- **Exercise aim**: Revise the part of the records that opens with the line containing "Click the WordPress" and closes with the line containing "Action: (400, 27)", replacing "silver" with "gold" and leaving everything else unchanged. Give back only those lines.

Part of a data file
[Begin]

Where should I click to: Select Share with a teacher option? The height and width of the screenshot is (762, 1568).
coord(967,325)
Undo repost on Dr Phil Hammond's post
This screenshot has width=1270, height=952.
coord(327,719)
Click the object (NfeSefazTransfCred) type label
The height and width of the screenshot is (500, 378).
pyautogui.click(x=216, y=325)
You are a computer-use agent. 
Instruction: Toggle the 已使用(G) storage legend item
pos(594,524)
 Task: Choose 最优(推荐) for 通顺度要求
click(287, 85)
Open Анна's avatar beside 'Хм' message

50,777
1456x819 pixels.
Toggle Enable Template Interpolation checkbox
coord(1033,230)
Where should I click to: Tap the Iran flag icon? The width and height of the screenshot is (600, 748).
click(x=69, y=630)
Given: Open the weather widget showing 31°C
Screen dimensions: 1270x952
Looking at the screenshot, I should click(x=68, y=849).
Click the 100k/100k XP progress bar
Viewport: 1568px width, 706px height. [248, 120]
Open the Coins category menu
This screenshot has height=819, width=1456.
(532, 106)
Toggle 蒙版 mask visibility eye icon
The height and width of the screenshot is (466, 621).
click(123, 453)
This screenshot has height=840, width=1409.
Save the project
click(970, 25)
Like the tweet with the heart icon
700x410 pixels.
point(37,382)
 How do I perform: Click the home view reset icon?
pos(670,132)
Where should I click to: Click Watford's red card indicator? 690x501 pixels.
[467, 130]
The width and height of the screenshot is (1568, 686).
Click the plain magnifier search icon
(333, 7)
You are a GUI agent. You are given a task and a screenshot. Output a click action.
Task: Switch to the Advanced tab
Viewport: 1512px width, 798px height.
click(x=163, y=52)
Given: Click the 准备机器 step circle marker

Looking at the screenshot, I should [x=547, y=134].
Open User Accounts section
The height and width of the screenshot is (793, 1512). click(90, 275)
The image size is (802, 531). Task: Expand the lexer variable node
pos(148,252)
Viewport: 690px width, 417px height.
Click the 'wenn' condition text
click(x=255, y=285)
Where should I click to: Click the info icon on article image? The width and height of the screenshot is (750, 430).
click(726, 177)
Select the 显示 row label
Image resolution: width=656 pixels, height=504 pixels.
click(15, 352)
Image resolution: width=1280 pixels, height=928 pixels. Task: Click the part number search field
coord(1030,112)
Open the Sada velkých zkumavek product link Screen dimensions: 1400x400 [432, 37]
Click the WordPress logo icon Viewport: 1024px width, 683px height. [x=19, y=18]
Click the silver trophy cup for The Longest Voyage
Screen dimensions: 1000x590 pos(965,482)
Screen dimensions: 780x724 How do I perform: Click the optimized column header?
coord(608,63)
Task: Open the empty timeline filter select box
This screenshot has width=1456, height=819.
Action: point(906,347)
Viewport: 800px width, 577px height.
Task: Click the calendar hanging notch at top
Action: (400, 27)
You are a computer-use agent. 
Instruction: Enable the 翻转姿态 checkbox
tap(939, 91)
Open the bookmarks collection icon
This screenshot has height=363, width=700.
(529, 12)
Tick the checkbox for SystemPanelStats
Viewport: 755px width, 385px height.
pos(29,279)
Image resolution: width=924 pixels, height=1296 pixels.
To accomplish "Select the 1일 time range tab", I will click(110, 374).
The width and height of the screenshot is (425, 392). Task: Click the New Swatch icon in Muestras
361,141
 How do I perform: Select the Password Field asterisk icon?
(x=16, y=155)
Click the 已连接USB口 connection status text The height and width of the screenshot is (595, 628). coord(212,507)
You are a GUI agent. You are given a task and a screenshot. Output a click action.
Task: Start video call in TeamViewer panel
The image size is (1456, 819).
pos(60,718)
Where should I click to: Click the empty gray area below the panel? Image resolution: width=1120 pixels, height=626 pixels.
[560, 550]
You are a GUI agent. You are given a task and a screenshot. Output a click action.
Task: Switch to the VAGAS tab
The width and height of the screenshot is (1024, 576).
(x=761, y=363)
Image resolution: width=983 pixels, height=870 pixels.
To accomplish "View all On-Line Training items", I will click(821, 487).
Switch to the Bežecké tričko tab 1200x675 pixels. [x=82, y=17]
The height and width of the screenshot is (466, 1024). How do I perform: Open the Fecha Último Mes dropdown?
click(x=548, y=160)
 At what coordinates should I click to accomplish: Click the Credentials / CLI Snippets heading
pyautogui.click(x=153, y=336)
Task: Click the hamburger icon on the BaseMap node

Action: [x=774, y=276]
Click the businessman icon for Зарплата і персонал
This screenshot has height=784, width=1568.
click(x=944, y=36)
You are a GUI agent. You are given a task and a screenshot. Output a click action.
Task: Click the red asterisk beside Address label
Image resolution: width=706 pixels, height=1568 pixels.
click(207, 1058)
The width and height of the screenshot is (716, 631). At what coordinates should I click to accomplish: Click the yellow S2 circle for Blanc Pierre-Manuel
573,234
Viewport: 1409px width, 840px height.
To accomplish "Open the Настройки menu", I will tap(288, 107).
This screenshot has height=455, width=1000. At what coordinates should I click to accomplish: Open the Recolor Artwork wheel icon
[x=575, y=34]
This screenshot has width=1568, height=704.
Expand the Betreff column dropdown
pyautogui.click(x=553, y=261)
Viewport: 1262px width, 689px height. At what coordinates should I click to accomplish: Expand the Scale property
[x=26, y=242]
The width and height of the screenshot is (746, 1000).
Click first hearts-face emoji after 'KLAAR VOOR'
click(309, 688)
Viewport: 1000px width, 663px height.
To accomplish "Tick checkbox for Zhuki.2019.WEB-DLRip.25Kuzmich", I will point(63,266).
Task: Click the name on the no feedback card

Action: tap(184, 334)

[End]

- **Final answer**:
Click the WordPress logo icon Viewport: 1024px width, 683px height. [x=19, y=18]
Click the gold trophy cup for The Longest Voyage
Screen dimensions: 1000x590 pos(965,482)
Screen dimensions: 780x724 How do I perform: Click the optimized column header?
coord(608,63)
Task: Open the empty timeline filter select box
This screenshot has width=1456, height=819.
Action: point(906,347)
Viewport: 800px width, 577px height.
Task: Click the calendar hanging notch at top
Action: (400, 27)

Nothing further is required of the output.